Defense in Depth for Backup Power
Early nuclear reactors had some major failings including control rods that required power to be inserted and no containment vessels. Modern plants have corrected these design defects, but others remain. After the March 11 earthquake off Sendai in Japan all affected nuclear reactors were successfully shut down, which means that control rods were inserted that stopped the uranium fission reaction. However, after shut down radioactive products of the uranium fission reaction remain and continue to decay and generate a lot of heat. The major remaining design defect in most modern reactors is that they have to be actively cooled to remove this heat.
At Daiini off-site power was restored very quickly, cooling restarted and all four reactors were successfully brought to a cold shut down.

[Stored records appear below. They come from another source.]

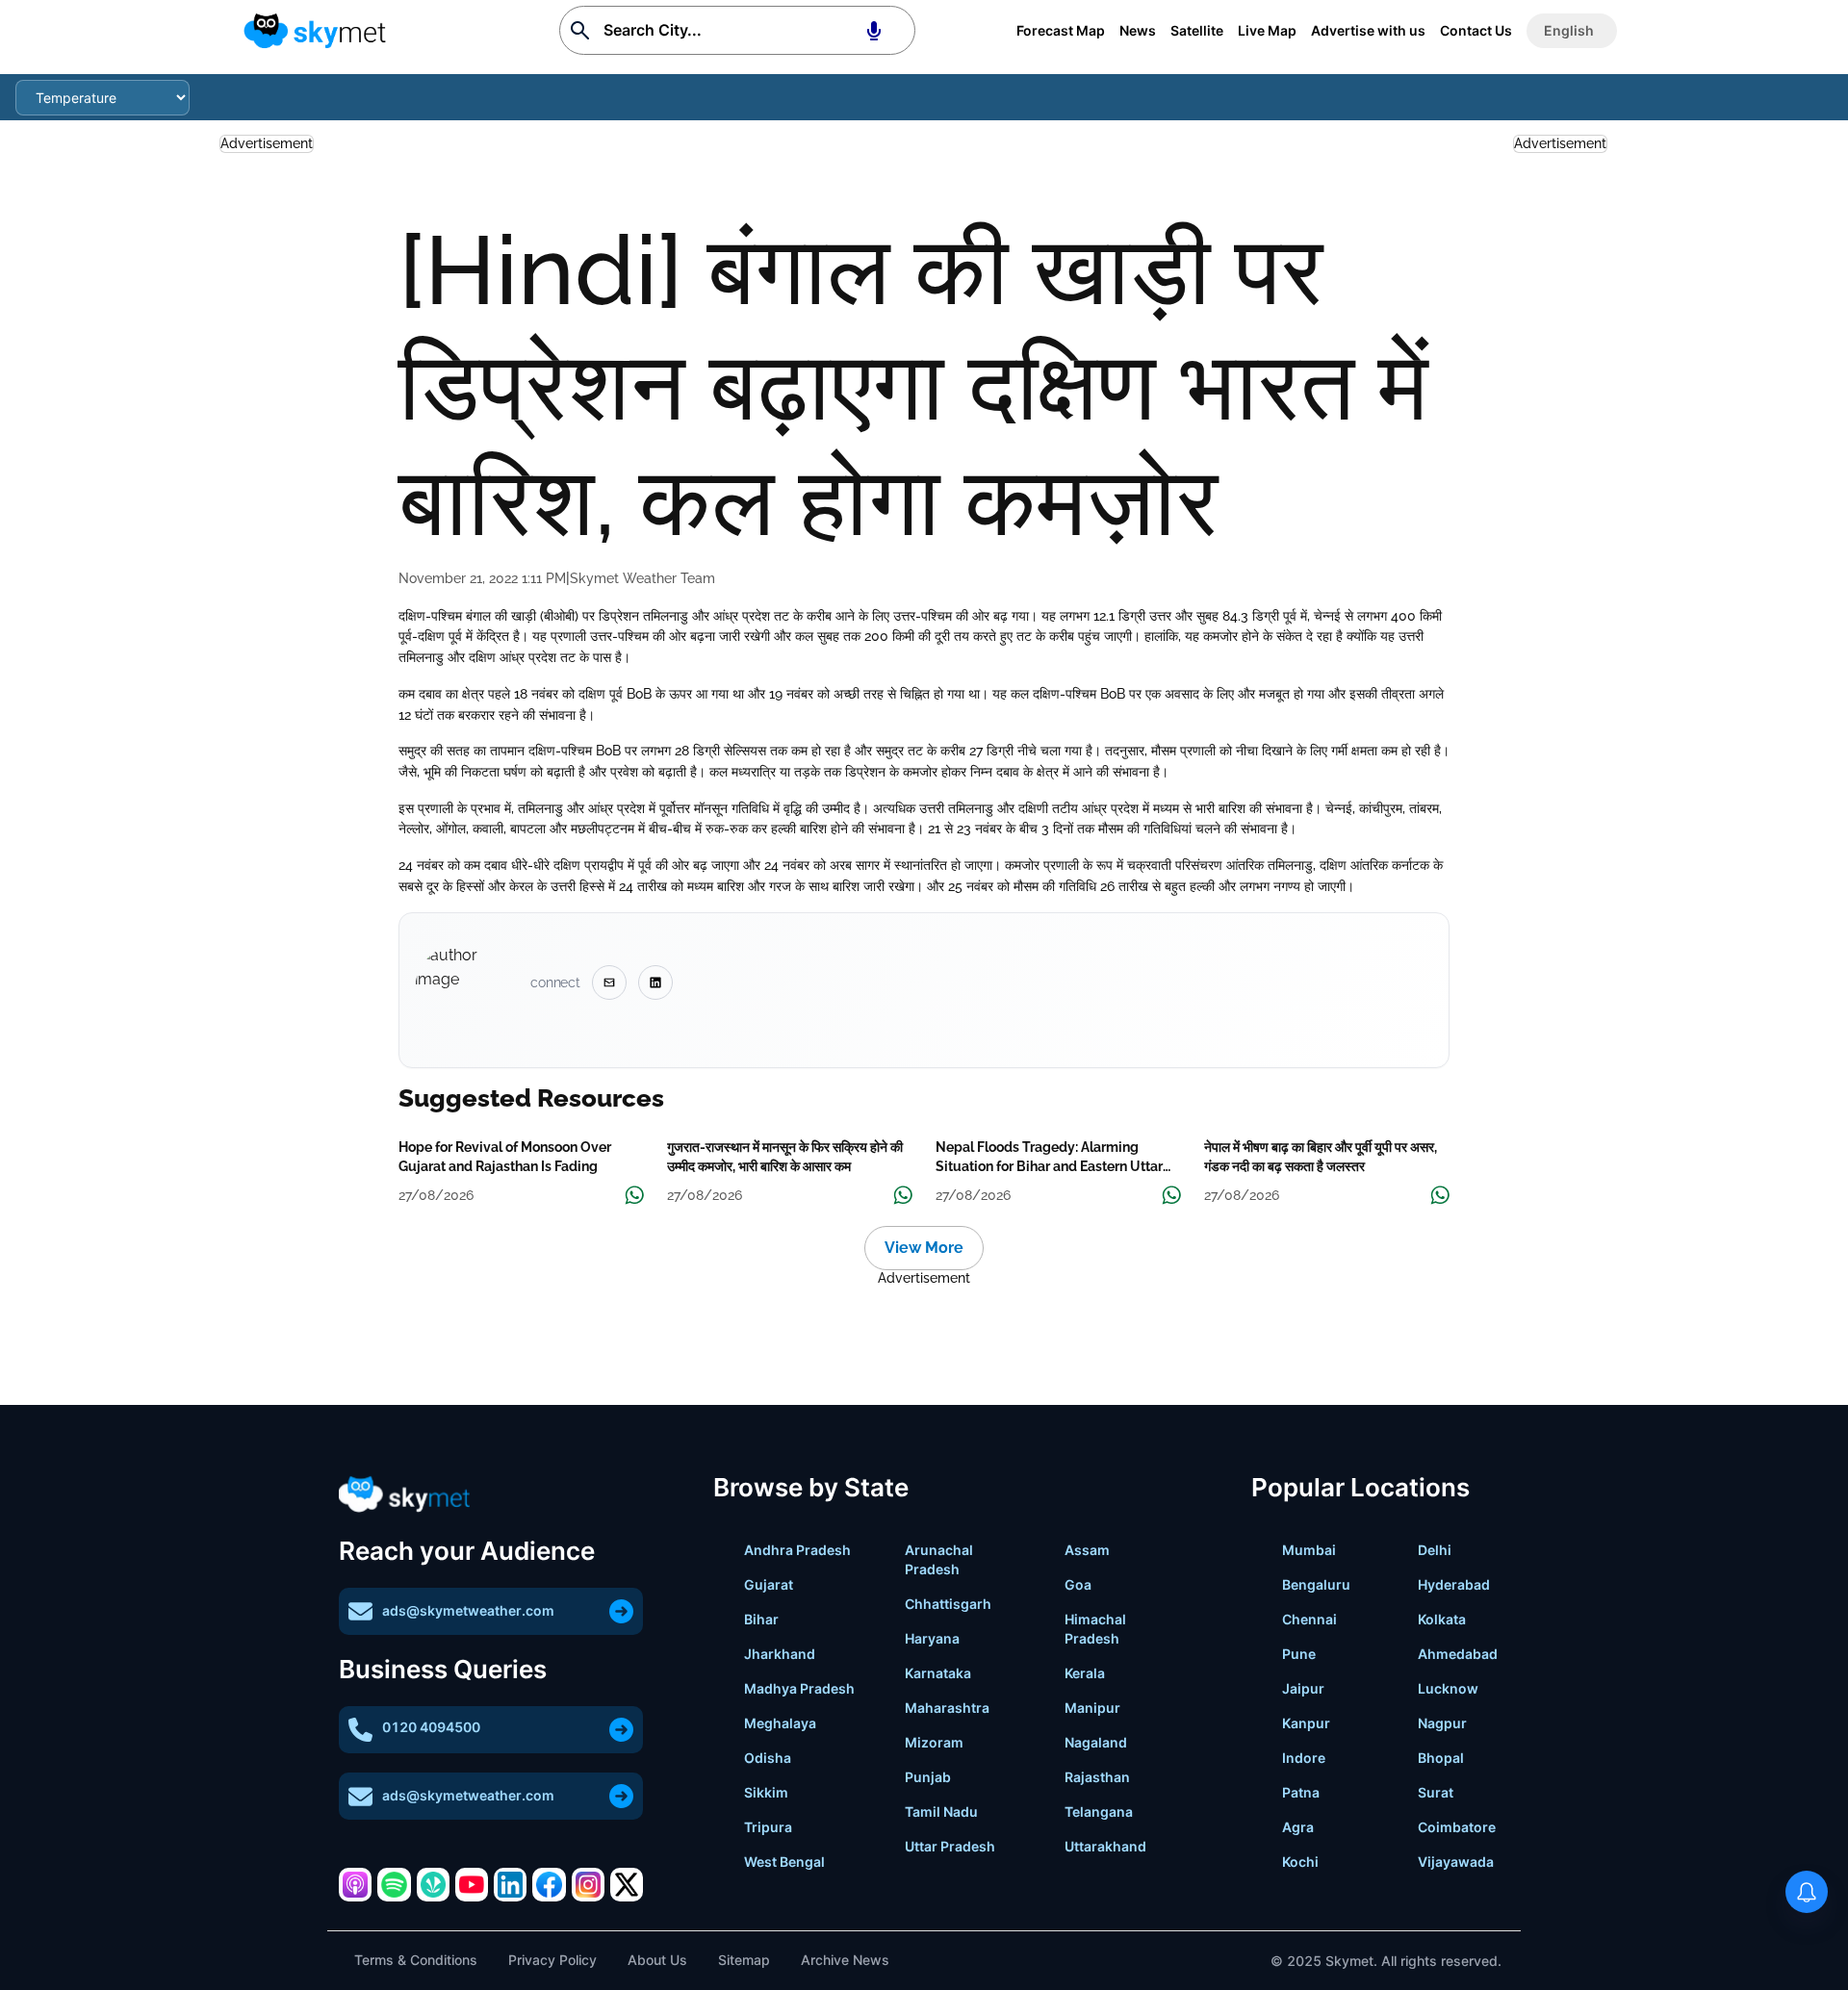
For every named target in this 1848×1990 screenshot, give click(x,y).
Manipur (1092, 1707)
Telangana (1099, 1811)
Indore (1303, 1757)
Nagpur (1442, 1723)
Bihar (761, 1619)
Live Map (1267, 30)
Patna (1301, 1792)
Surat (1435, 1792)
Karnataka (938, 1673)
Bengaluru (1316, 1584)
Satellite (1196, 30)
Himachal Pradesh (1095, 1628)
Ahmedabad (1458, 1654)
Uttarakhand (1105, 1846)
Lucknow (1448, 1688)
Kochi (1300, 1861)
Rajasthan (1097, 1777)
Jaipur (1303, 1688)
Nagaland (1096, 1742)
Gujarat (768, 1584)
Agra (1298, 1827)
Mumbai (1309, 1550)
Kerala (1085, 1673)
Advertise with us (1368, 30)
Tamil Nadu (941, 1811)
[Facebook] (548, 1884)
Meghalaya (780, 1723)
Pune (1299, 1654)
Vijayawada (1456, 1861)
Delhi (1434, 1550)
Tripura (768, 1827)
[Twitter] (626, 1884)
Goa (1078, 1584)
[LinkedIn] (510, 1884)
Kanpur (1306, 1723)
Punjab (928, 1777)
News (1137, 30)
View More (924, 1247)
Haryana (932, 1638)
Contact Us (1476, 30)
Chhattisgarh (948, 1603)
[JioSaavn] (433, 1884)
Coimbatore (1457, 1827)
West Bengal (784, 1861)
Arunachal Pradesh (939, 1559)
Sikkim (766, 1792)
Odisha (767, 1757)
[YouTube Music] (471, 1884)
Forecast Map (1060, 30)
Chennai (1309, 1619)
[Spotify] (393, 1884)
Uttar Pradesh (950, 1846)
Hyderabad (1454, 1584)
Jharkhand (779, 1654)
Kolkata (1442, 1619)
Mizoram (934, 1742)
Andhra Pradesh (797, 1550)
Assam (1087, 1550)
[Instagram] (588, 1884)
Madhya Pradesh (799, 1688)
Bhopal (1441, 1757)
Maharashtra (947, 1707)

At Daiichi, two weeks after the tsunami stopped both off-site power and diesel backup generators and washed away fuel tanks, power is just beginning to be restored and reactor and spent fuel pool cooling restarted. Based on the experience at Fukushima Daiichi, another Japanese power utility, Tohoku Electric Power, has already announced that it plans to deploy backup generators on trucks as well as backup cooling units for cases of catastrophic power loss.
Passive Safety
Von Hippel describes a reactor design that fails to a safe condition even if active cooling fails after shut down. The high-temperature gas-cooled graphite reactor uses fuel comprised of small particles surrounded by a material that would contain their radioactivity in case cooling fails. Von Hippel says that the United States built two prototypes in the 1960s, and Germany built one in the 1980s. China is planning two prototypes and, if these work, 36 more.
Simulation
I would add that the more I have learned about what has happened and is happening at Fukushima, the more this seems like an example where the convergence of engineering design, geospatial technology, physical modeling and simulation, and 3d visualization would help the designers of these plants design for extraordinary events like a 10 meter tsunami.
The brief comments made about NRC decisions and decisions in Japan as compared to safety decisions made in France and Germany area also a substantive change in engineering process. It appears industry "value engineering" may be the hole in the boat.